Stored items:
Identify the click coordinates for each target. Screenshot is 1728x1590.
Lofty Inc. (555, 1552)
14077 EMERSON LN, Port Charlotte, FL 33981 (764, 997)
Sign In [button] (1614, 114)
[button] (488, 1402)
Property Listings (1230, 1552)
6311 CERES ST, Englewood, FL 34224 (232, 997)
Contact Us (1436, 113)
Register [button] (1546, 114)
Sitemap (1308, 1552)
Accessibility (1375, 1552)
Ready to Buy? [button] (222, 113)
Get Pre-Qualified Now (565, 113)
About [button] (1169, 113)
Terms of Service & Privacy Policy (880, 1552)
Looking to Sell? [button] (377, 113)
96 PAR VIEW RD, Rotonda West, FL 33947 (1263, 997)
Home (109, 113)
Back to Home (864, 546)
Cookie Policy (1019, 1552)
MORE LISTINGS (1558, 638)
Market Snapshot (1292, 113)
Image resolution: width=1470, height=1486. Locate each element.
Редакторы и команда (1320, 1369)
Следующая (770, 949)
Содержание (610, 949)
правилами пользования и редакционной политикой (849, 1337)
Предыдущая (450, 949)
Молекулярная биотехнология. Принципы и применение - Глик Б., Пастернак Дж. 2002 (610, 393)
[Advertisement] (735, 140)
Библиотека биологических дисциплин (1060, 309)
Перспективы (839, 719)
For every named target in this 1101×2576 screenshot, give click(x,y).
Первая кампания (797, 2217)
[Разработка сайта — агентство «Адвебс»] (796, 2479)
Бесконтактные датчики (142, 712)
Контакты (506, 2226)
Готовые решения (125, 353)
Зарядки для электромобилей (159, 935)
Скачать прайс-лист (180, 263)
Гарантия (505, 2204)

#### Exercise
Transcribe all of the data exactly, leaving no line out.

#### Answer to this exercise
Identify the click coordinates for each target. Screenshot is 1728x1590.
Lofty Inc. (555, 1552)
14077 EMERSON LN, Port Charlotte, FL 33981 (764, 997)
Sign In [button] (1614, 114)
[button] (488, 1402)
Property Listings (1230, 1552)
6311 CERES ST, Englewood, FL 34224 (232, 997)
Contact Us (1436, 113)
Register [button] (1546, 114)
Sitemap (1308, 1552)
Accessibility (1375, 1552)
Ready to Buy? [button] (222, 113)
Get Pre-Qualified Now (565, 113)
About [button] (1169, 113)
Terms of Service & Privacy Policy (880, 1552)
Looking to Sell? [button] (377, 113)
96 PAR VIEW RD, Rotonda West, FL 33947 (1263, 997)
Home (109, 113)
Back to Home (864, 546)
Cookie Policy (1019, 1552)
MORE LISTINGS (1558, 638)
Market Snapshot (1292, 113)
Image resolution: width=1470, height=1486. Locate each element.
Редакторы и команда (1320, 1369)
Следующая (770, 949)
Содержание (610, 949)
правилами пользования и редакционной политикой (849, 1337)
Предыдущая (450, 949)
Молекулярная биотехнология. Принципы и применение - Глик Б., Пастернак Дж. 2002 (610, 393)
[Advertisement] (735, 140)
Библиотека биологических дисциплин (1060, 309)
Перспективы (839, 719)
For every named target in this 1101×2576 screenshot, give click(x,y).
Первая кампания (797, 2217)
[Разработка сайта — агентство «Адвебс»] (796, 2479)
Бесконтактные датчики (142, 712)
Контакты (506, 2226)
Готовые решения (125, 353)
Зарядки для электромобилей (159, 935)
Скачать прайс-лист (180, 263)
Гарантия (505, 2204)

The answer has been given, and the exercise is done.